Many computer systems nowadays have their ‘correctness’ checked using sample testing: an engineer programs a scenario and runs the test system against it. The system’s actual output is captured and measured against the expected output, and if these match up, then the test is passed. But for some systems, you need to test all scenarios.
This is the case for highly critical (and complex) systems such as satellites, rockets, railway signals, on-board flight controllers and flood-control barriers, where simply sample testing is just not enough. They are not much noticed, but have a huge impact on daily life, especially when they start failing. Imagine space rockets crashing from the sky or trains running into each other because of small bugs in the system. Nobody wants that; failures are too costly in terms of lives and money. Lots of engineers specialising in quality assurance, safety, dependability, reliability and performability put every effort into prevent them from happening, but it’s not an easy task. The kind of systems they analyse so thoroughly are generally highly multi-threaded or event-driven, and it is fiendishly difficult to test them exhaustively for correctness because of the huge number of ways they can respond.
Imagine space rockets
crashing from the
sky, or trains running
into each other
because of small bugs
in the system.
Nobody wants that.
In order to test all the possible responses of a given system, the scientific community has for the last few decades been investigating model checking.
Model checking tools explore all scenarios and verify whether responses meet expectations in each instance. These techniques have been successfully applied to verify NASA’s Mars Rover, Lucent Technologies’ PathStar telephone switch and the storm surge barrier control system in the Dutch Delta Works dikes. So far, so good. But past model checking techniques required engineers to create and verify a model of the system, when it is the system itself which ultimately needs to be functioning correctly. So that is why, in the past decade, people from NASA started to apply model checking techniques at a system-level.
With that in mind, a team comprising of myself, my predecessor and our supervisor – Theo Ruys – developed the MoonWalker model checker at the University of Twente. MoonWalker verifies multithreaded .NET programs by inspecting the CIL bytecode instructions and exploring all possible interleavings of the threads. It is also the only publicly available .NET model checker to date that employs a set of efficient algorithms and is, in terms of performance, on par with other state-of-the-art tools. You can read all about it in Software Model Checking for Mono, which contains an introductory chapter on model checking and an in-depth explanation of the algorithms out there.
We’ve seen many
case studies where
clusters with dozens
of GB’s of memory
and dozens of
Efficient model checking is all about employing the best algorithms, or else you easily end up hitting the limits of your computer’s processing power. We’ve seen many case studies where model checkers completely consume clusters with dozens of GB’s of memory and dozens of processing cores. It’s a generally known problem in the model checking community, and it drives us and our colleagues around the world to eagerly develop better algorithms.

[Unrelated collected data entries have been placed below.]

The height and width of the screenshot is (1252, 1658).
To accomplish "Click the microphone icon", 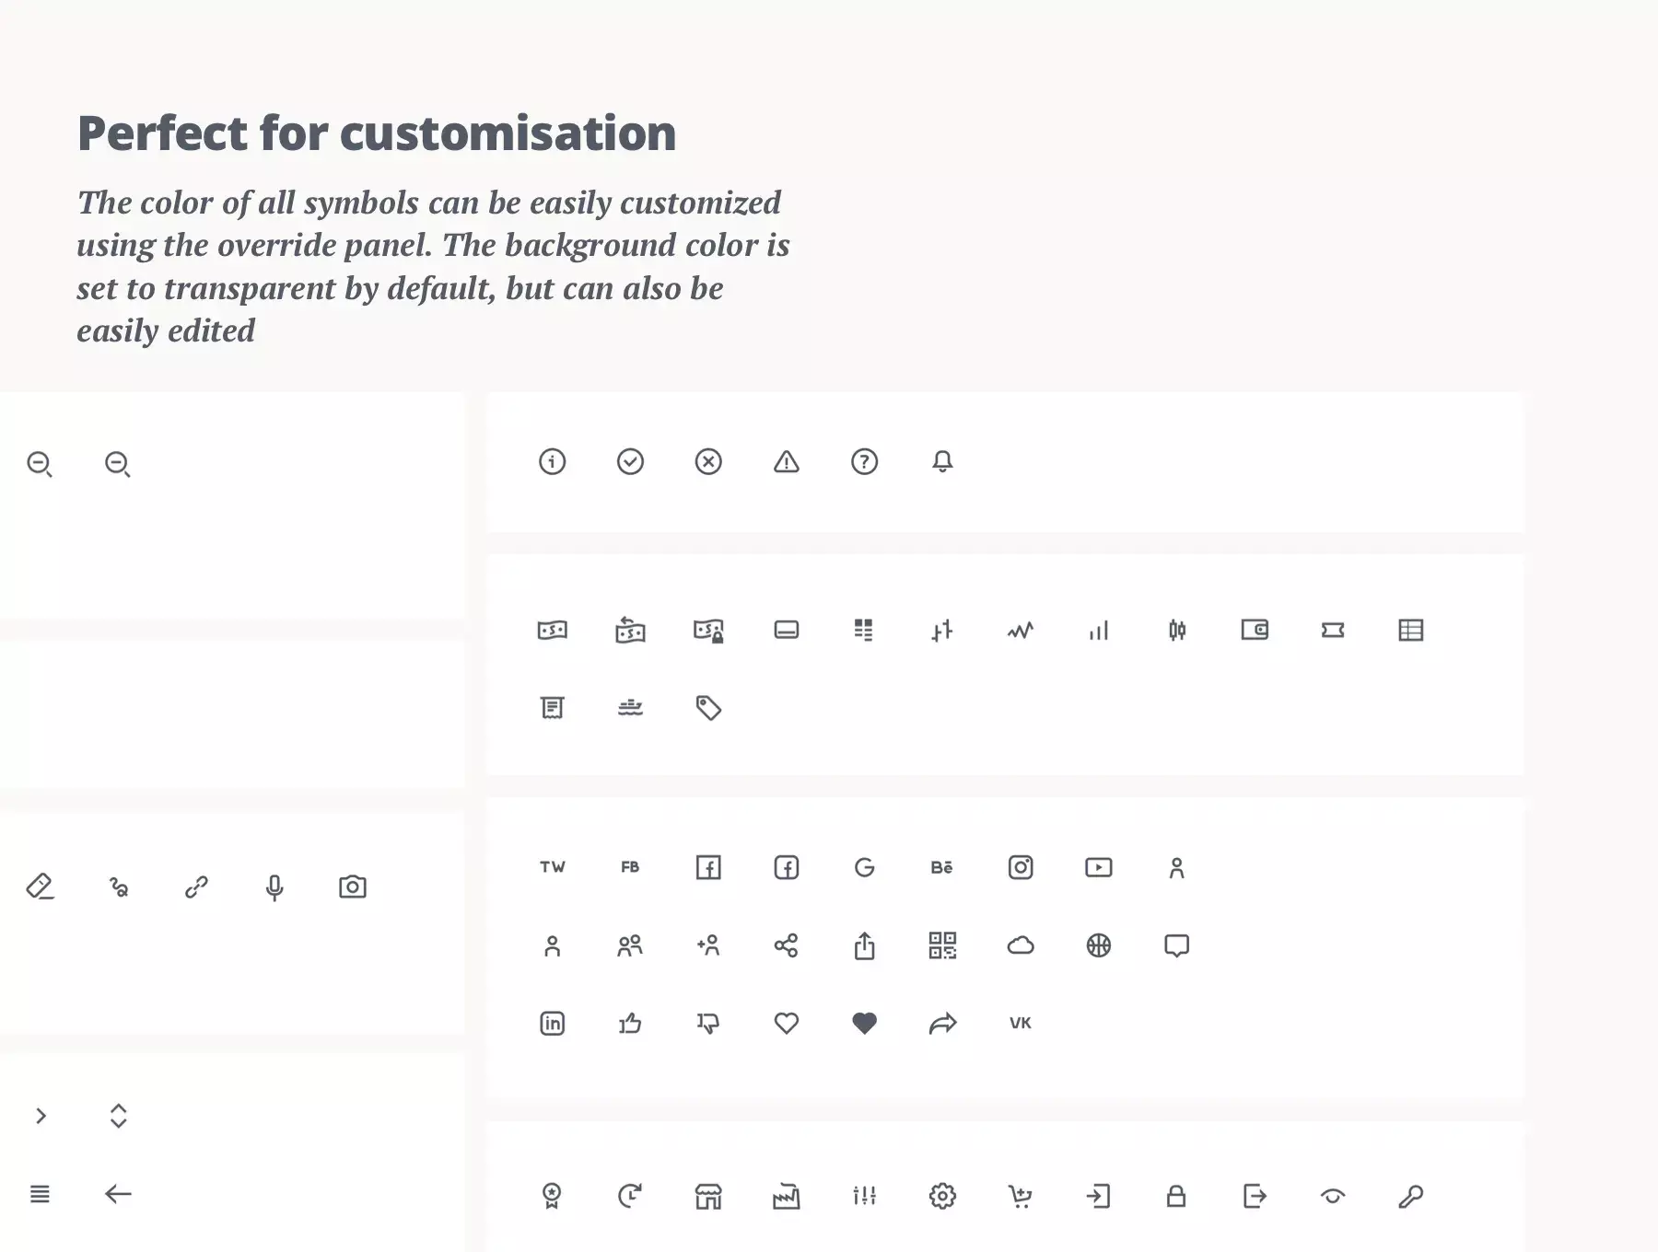I will pyautogui.click(x=274, y=887).
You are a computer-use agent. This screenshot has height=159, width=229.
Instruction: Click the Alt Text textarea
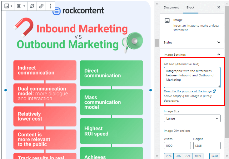point(192,77)
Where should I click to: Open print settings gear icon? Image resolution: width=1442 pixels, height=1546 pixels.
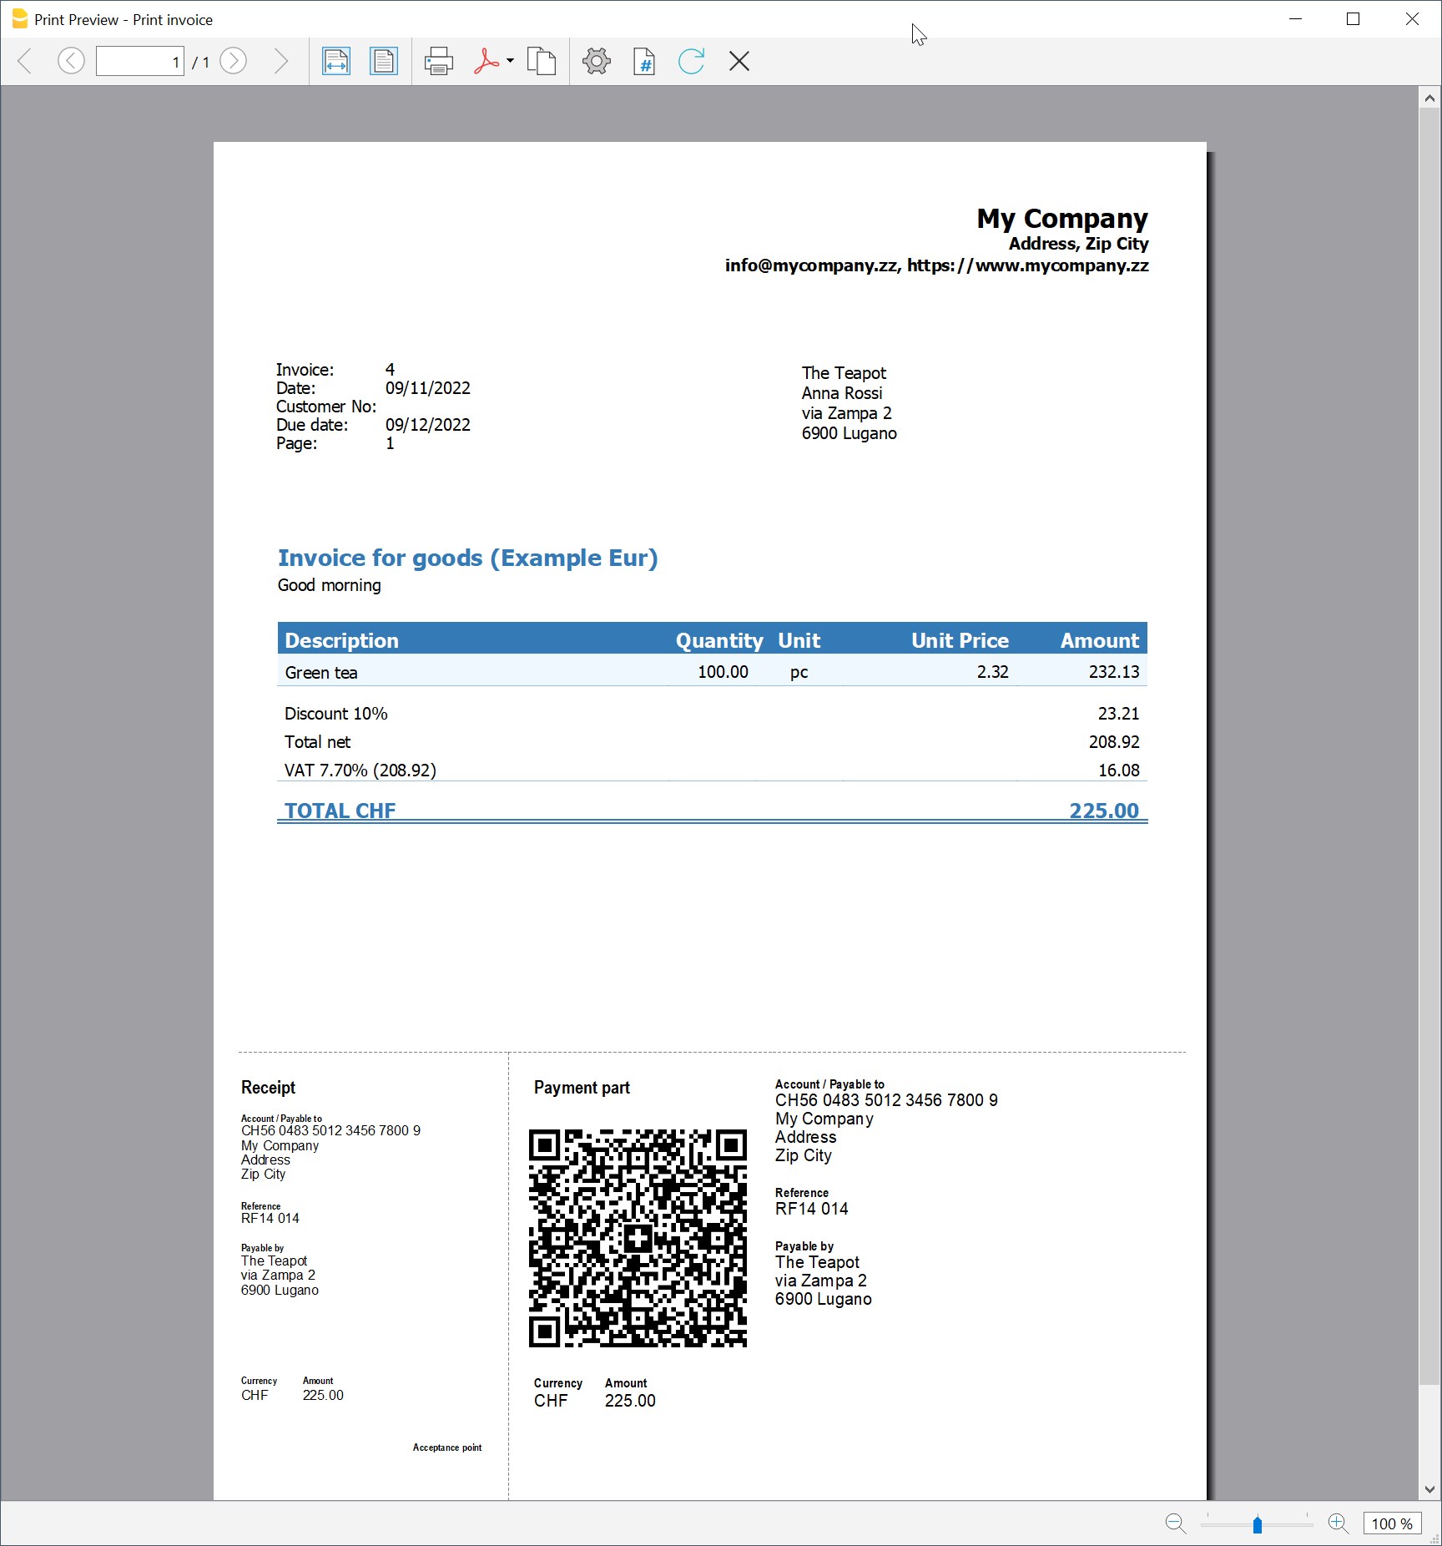click(x=597, y=61)
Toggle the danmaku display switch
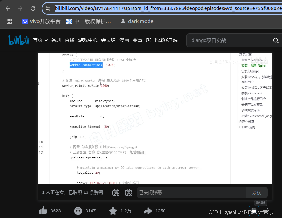Screen dimensions: 282x218 click(x=116, y=192)
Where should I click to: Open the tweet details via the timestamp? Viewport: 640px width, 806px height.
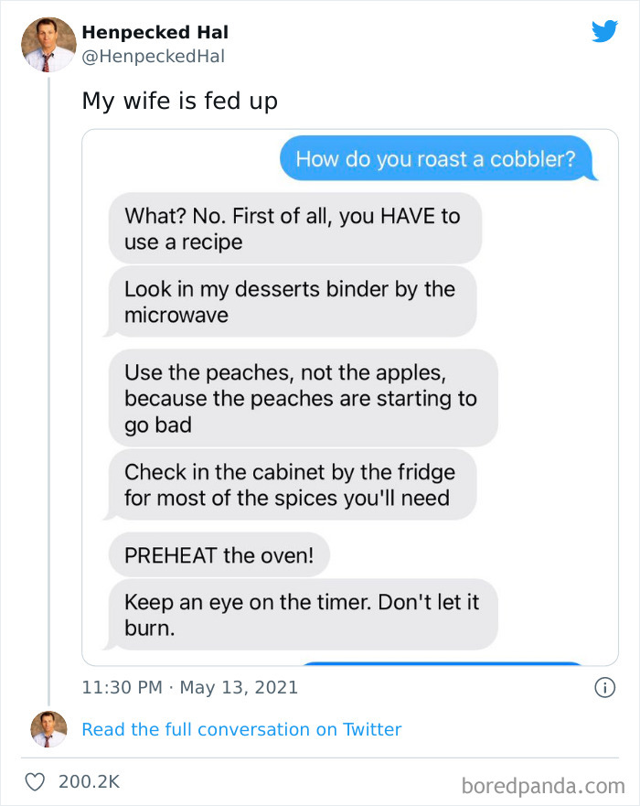(183, 687)
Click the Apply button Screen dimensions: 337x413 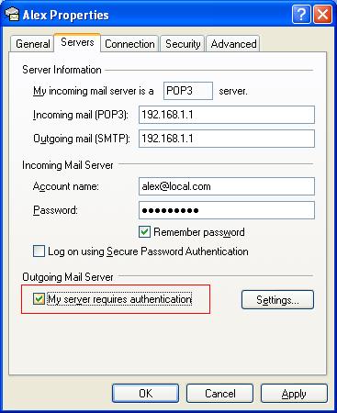click(x=294, y=394)
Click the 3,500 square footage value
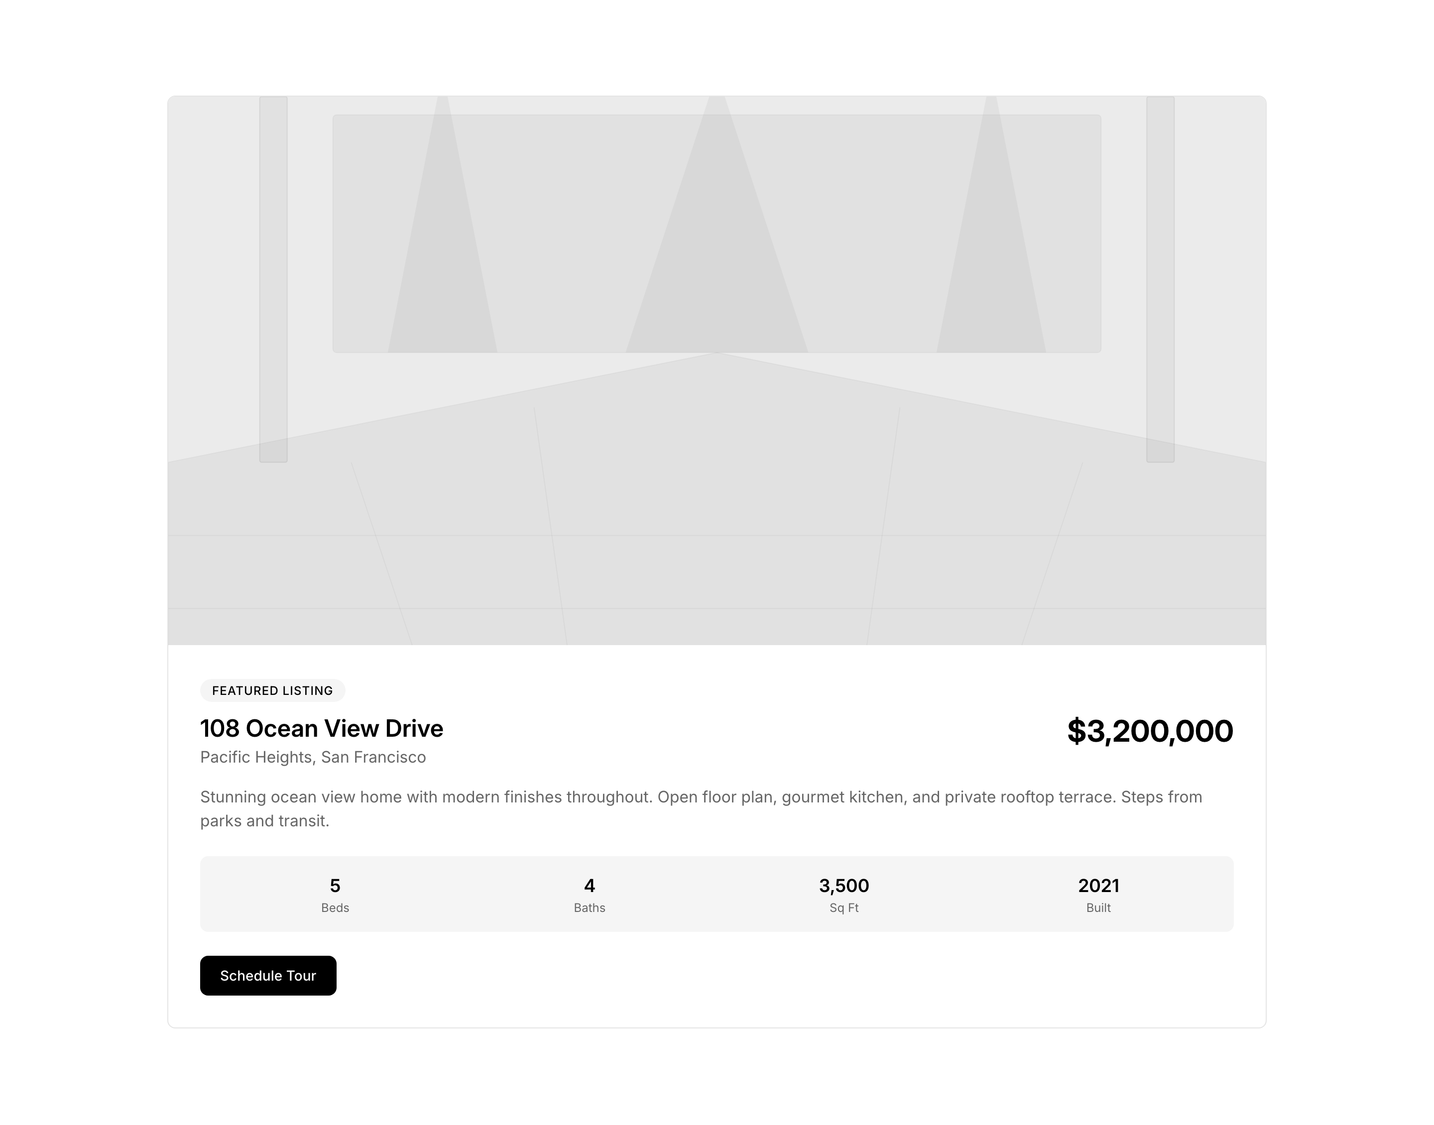 tap(844, 885)
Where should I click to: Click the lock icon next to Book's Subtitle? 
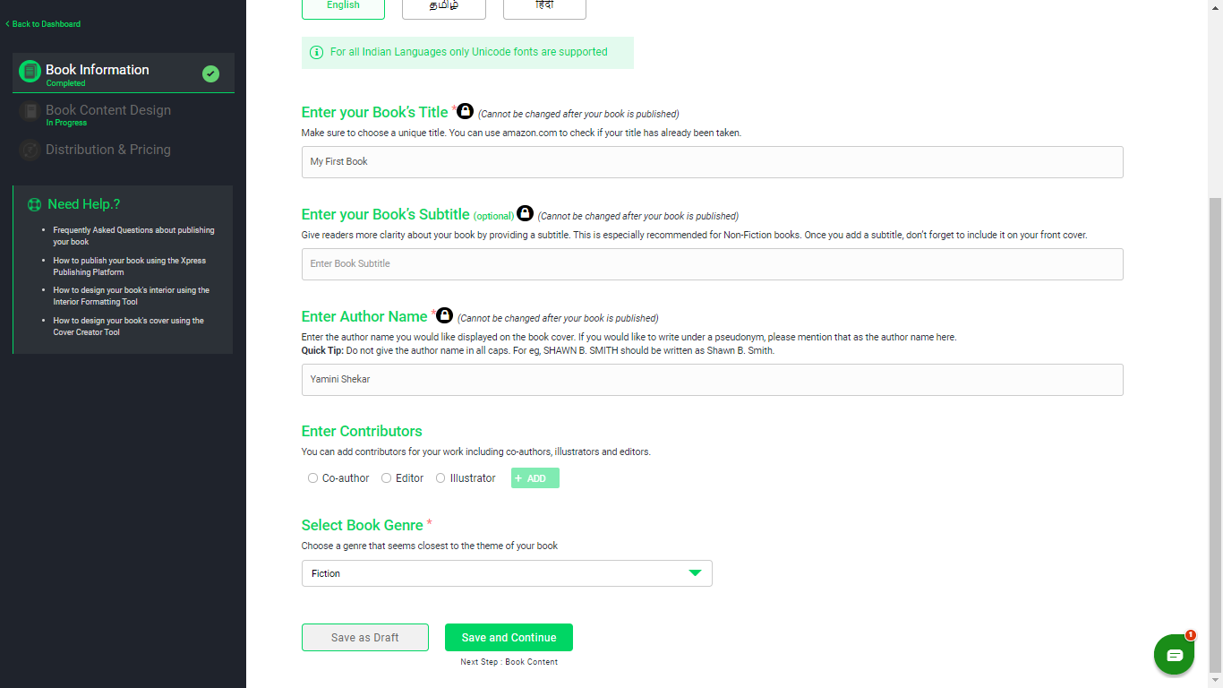pos(525,213)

So recently we spent months working out three new algorithms for MoonWalker; Theoretically they looked much better, but we wanted to see whether they would really speed up MoonWalker in practice. Naturally, we needed to implement them as efficiently as possible to squeeze the most out of them, but this is not easily done in a tool as complex as a model checker, which is constructed with some of the most advanced algorithms around. So we made heavy use of a profiler to understand bottlenecks and aggressively optimise the algorithms.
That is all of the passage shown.